The next step is to calculate vectors to what we call the Candidate Points. These are the actual positions of the values for perlin noise we want to generate.
In some cases, it might be good to imagine the grid of vectors as a coordinate system, where each grid vector is at a grid vertex (x=1,2,3... & y=1,2,3...). In this coordinate system, each of our candidate points sits in between the coordinate grid.
For example our candidate point might be at (x=1.3, y=0.4), and it is surrounded by the grid vectors at coordinates (1,0), (1,1), (2,0), (2,1). Each of these 4 grid points have an associated random unit vector from the previous step, but we won't worry about these until the next step.
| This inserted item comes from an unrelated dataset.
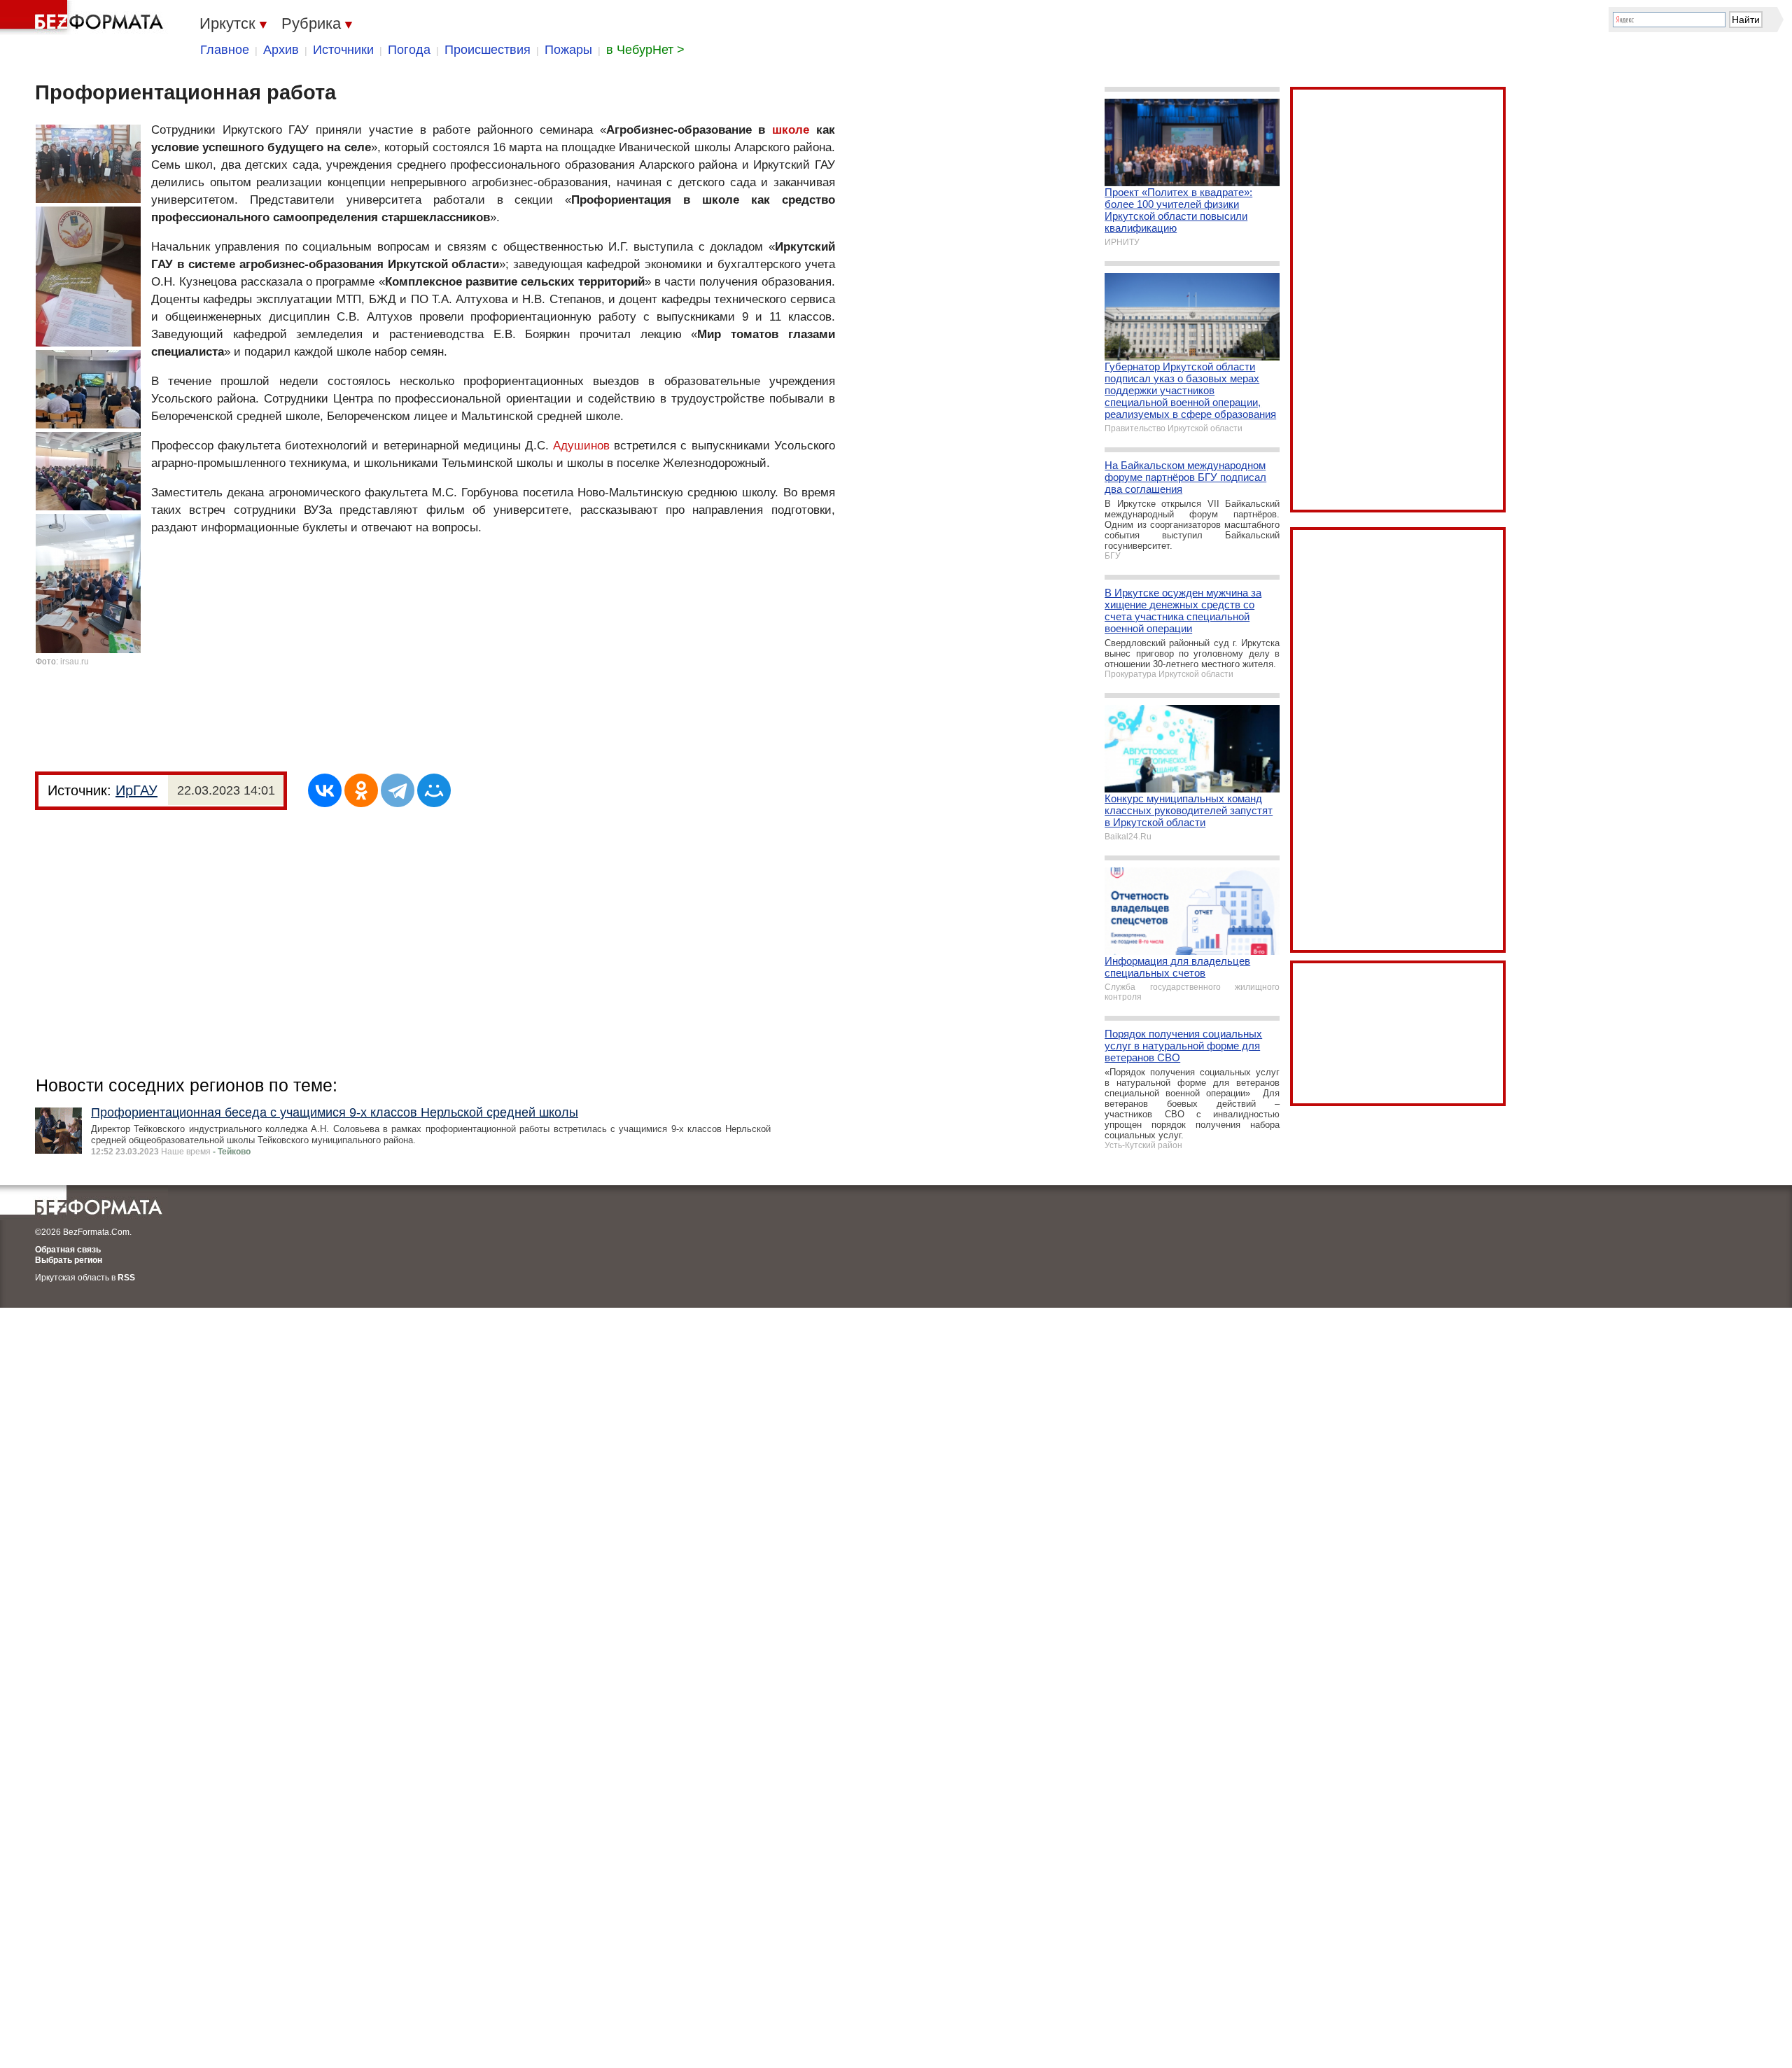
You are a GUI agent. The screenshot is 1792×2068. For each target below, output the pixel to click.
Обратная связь (68, 1250)
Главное (224, 50)
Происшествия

The Candidate Point Vectors are the vectors which will point at the candidate point from each of the surrounding grid points. In our example above, there are four surrounding grid vertexes, and so there will be four candidate point vectors, one from each of these vertexes pointing to the candidate point.
This of course is dependent on the dimensionality of noise you are generating. For example in 3D space there would be 8 surrounding grid vertices, and therefore 8 surrounding candidate point vectors (forming a cube surrounding the point).
Each of these surrounding vertices has a vector created which points towards the candidate point. Now, each candidate point has 4 surrounding normalised grid vectors, and 4 surrounding candidate point vectors (in 3D this would be 8 each, in 4D it would be 16 each, in 5D space it would be 32 each etc.).